The ability to train the next generation of workers on modern equipment prompted Emerson, a global technology and engineering firm based in St. Louis, to donate half-a-million dollars to the project in the summer of 2020. Emerson’s investment will fund the Emerson Innovation Discovery Lab, which will serve as a starting and ending point for facility tours with hands-on activities for students and tour participants.

“A great workforce is the most important asset we have to serve our customers with solutions and components for energy-efficient air-conditioning systems,” said Keith Calhoun, director of operations for Emerson’s compressor manufacturing locations in Missouri. “We have dozens of OTC graduates at our facilities in Lebanon and Ava. Those employees help use make millions of compressors. That’s why this commitment from Emerson to OTC is mutually beneficial.”

Besides the donation from Emerson, the State of Missouri awarded OTC a $4.75 million grant through the MoExcels Workforce Initiative. MoExcels is managed through the Department of Higher Education and Workforce Development and supports local workforce initiatives in the state.

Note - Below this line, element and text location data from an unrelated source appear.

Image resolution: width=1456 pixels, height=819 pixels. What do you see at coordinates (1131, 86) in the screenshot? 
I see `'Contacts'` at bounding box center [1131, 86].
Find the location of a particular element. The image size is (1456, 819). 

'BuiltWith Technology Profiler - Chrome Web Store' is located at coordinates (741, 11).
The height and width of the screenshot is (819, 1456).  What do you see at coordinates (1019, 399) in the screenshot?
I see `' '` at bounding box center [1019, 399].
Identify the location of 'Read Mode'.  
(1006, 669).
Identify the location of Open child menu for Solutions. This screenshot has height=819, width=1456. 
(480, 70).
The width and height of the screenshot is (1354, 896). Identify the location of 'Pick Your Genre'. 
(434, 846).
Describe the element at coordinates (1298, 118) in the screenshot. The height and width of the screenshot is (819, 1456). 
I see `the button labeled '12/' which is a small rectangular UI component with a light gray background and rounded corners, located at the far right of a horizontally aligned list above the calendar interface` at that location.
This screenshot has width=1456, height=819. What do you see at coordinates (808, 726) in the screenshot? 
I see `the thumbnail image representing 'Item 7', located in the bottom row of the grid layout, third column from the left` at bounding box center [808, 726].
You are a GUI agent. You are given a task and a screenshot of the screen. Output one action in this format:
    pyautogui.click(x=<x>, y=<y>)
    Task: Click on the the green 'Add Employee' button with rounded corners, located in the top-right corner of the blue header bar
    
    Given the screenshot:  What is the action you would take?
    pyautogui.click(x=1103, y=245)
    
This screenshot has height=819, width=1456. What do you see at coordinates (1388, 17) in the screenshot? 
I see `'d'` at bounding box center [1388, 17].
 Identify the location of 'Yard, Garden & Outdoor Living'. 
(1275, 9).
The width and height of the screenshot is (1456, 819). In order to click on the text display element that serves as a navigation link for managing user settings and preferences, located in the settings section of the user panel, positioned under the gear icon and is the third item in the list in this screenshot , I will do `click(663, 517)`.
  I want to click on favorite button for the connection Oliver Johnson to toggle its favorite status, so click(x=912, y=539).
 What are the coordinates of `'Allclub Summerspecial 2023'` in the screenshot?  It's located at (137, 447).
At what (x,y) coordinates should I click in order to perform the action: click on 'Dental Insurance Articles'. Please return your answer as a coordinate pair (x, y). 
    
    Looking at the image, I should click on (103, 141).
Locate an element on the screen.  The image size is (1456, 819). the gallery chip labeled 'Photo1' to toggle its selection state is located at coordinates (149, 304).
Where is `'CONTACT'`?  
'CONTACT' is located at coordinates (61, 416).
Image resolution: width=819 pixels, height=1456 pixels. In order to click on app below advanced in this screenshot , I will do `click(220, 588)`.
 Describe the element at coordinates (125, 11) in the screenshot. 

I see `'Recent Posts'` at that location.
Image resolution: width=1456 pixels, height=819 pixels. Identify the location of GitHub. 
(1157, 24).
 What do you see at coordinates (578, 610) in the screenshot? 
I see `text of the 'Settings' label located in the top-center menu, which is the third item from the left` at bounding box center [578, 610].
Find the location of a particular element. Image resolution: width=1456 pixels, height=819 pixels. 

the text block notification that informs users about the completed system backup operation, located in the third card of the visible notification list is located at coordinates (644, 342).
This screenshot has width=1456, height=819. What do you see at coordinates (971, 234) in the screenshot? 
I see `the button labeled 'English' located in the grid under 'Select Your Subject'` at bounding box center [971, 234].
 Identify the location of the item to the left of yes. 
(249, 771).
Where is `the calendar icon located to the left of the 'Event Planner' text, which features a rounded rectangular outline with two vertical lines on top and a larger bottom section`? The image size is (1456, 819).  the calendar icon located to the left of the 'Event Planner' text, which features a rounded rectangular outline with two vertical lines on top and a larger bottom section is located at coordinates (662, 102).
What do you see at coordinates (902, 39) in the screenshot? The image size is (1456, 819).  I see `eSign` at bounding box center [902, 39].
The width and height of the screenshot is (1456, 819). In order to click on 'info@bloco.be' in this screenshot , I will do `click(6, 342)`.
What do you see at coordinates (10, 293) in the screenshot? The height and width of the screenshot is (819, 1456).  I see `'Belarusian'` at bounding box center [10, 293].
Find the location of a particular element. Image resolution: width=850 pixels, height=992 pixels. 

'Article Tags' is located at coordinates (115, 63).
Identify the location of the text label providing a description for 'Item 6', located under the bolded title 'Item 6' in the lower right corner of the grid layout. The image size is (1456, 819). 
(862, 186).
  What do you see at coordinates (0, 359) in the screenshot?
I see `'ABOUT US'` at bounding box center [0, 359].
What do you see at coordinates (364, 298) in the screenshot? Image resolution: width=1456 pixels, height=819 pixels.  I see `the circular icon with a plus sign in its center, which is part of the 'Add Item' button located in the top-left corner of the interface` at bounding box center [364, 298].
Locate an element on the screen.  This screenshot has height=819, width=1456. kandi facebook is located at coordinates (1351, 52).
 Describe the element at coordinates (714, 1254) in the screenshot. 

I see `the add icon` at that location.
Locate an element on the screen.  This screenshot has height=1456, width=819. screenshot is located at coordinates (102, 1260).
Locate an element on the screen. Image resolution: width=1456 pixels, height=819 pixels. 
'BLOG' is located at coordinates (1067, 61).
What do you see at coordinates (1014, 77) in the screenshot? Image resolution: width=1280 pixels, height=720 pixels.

That funding paid for much of the equipment and educational apparatus that will be housed in the facility located on the northwest corner of Chestnut Expressway and National Avenue.

Crossland Construction was awarded the bid to build the CAM, and construction will begin immediately. Local firm Dake|Wells along with national partner Perkins&Will are the architects for the project. The college plans to have the facility complete by the fall of 2022.